- [DOCUMENT SECTION]:
'''
Tuesday, May 19, 2009

Pelosi’s Loss; Our Gain

By William Fisher

Congressional Democrats and many Washington journalists are predicting that House Speaker Nancy Pelosi’s current dispute with the Central Intelligence Agency may ultimately hasten the push toward the last thing Republicans want -- a comprehensive investigation of prisoner detention and interrogation during the administration of former President George W. Bush.

The Pelosi controversy centers on whether the House’s top Democrat was briefed in 2002 by the Central Intelligence Agency (CIA) that waterboarding and other abusive interrogation techniques were being used when she was chair of the House Intelligence Committee.

Pelosi says the CIA told her waterboarding was not being used; she has accused the agency of misleading Congress. The CIA claims it informed her, as well as a small number of other Congressional leaders.
'''
- [BRIEF A]: Rewrite the stretch of the listing from its first line through the line containing "Weitere Hinweise (877, 2073)", both ends included, with the requests kept. Increase every x and y coordinate value in that stretch by 78.
The article and the listing are unrelated to each other.

Collection entries:
'''
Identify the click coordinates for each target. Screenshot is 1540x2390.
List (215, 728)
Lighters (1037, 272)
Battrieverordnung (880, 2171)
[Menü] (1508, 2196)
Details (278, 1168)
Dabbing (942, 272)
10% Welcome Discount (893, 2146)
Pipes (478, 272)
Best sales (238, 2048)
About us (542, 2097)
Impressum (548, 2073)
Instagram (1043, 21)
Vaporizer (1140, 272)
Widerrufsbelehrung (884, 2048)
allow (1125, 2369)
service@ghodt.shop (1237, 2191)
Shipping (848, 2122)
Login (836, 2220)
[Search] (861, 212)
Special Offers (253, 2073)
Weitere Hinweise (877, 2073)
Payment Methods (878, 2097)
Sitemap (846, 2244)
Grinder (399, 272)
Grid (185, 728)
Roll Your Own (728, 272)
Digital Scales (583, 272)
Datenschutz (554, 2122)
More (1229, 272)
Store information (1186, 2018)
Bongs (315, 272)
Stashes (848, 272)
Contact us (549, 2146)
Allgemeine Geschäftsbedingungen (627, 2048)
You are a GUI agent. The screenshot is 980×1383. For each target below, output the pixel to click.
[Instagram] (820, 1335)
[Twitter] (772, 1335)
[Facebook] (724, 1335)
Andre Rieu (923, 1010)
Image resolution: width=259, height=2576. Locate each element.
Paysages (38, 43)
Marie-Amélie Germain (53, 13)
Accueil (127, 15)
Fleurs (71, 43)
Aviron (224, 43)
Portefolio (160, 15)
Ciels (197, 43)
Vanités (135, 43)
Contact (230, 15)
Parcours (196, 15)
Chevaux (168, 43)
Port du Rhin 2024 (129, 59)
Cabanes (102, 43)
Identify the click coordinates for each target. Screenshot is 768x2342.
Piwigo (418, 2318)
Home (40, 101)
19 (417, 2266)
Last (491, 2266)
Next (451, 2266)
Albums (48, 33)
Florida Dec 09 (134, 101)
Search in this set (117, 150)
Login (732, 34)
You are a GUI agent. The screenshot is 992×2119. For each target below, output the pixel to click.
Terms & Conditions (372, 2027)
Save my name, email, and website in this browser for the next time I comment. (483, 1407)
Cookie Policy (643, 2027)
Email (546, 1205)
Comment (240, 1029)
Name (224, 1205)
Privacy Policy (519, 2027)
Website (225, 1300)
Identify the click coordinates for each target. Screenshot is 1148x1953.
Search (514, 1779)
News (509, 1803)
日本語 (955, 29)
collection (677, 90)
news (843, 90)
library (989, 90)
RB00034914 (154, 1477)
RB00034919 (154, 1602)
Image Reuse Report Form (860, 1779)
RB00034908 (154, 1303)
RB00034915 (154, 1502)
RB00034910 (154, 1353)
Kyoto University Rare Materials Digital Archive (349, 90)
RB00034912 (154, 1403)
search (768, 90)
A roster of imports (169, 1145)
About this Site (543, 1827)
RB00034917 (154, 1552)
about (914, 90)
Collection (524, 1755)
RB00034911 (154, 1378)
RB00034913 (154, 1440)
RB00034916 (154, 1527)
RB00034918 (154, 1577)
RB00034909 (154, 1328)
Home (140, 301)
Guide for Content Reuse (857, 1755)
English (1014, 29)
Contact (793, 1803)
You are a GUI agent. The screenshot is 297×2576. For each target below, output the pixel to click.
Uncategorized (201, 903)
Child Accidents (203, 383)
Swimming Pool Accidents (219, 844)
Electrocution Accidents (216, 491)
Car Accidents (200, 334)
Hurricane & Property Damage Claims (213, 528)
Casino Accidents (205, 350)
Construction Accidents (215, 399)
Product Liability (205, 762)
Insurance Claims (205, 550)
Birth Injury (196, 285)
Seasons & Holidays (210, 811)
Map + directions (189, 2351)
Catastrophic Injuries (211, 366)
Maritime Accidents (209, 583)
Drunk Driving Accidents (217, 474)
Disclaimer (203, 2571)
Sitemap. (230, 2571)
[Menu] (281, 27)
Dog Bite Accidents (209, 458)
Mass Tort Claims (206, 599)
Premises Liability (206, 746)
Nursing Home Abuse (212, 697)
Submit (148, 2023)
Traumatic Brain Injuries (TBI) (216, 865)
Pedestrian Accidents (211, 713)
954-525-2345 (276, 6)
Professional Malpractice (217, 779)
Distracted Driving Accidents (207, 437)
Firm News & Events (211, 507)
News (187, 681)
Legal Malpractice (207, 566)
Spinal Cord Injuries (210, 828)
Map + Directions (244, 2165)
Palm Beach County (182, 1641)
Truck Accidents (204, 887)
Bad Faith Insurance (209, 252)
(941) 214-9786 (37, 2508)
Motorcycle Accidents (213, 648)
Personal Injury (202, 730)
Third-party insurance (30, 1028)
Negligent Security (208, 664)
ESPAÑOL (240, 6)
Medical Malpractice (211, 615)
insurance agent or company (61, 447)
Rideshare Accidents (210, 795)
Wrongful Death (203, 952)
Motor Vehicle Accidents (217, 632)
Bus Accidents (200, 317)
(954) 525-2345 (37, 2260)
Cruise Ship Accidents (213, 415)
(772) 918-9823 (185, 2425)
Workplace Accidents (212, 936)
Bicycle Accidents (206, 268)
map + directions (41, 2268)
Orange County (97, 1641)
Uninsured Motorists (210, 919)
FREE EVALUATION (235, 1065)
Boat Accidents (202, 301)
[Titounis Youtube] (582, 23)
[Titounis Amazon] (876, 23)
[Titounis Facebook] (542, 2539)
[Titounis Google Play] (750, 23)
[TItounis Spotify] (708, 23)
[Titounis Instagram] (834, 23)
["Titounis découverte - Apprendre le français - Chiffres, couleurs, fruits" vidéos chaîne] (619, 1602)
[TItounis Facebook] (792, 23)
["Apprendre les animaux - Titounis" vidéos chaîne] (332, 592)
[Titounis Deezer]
'''
- [BRIEF B]: Copy the stretch of the article on Pelosi's dispute with the CIA from "Pelosi’s Loss; Our" through "House Intelligence Committee.", and swap "interrogation" for "questioning" wherever it appears.

- [EXERCISE ANSWER A]:
Identify the click coordinates for each target. Screenshot is 1540x2390.
List (293, 806)
Lighters (1115, 350)
Battrieverordnung (958, 2249)
[Menü] (1586, 2274)
Details (356, 1246)
Dabbing (1020, 350)
10% Welcome Discount (971, 2224)
Pipes (556, 350)
Best sales (316, 2126)
About us (620, 2175)
Impressum (626, 2151)
Instagram (1121, 99)
Vaporizer (1218, 350)
Widerrufsbelehrung (962, 2126)
allow (1203, 2447)
service@ghodt.shop (1315, 2269)
Shipping (926, 2200)
Login (914, 2298)
[Search] (939, 290)
Special Offers (331, 2151)
Weitere Hinweise (955, 2151)

- [EXERCISE ANSWER B]:
Pelosi’s Loss; Our Gain

By William Fisher

Congressional Democrats and many Washington journalists are predicting that House Speaker Nancy Pelosi’s current dispute with the Central Intelligence Agency may ultimately hasten the push toward the last thing Republicans want -- a comprehensive investigation of prisoner detention and questioning during the administration of former President George W. Bush.

The Pelosi controversy centers on whether the House’s top Democrat was briefed in 2002 by the Central Intelligence Agency (CIA) that waterboarding and other abusive questioning techniques were being used when she was chair of the House Intelligence Committee.